YOUR GOAL:
For this exercise, transcribe all of the entries exactly.

GIVEN RECORDS:
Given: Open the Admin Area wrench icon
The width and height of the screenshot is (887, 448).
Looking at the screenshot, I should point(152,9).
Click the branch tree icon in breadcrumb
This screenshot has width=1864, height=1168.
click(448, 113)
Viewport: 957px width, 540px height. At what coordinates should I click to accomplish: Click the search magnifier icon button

FINISHED EXERCISE:
Given: Open the Admin Area wrench icon
The width and height of the screenshot is (887, 448).
Looking at the screenshot, I should point(152,9).
Click the branch tree icon in breadcrumb
This screenshot has width=1864, height=1168.
click(448, 113)
Viewport: 957px width, 540px height. At what coordinates should I click to accomplish: Click the search magnifier icon button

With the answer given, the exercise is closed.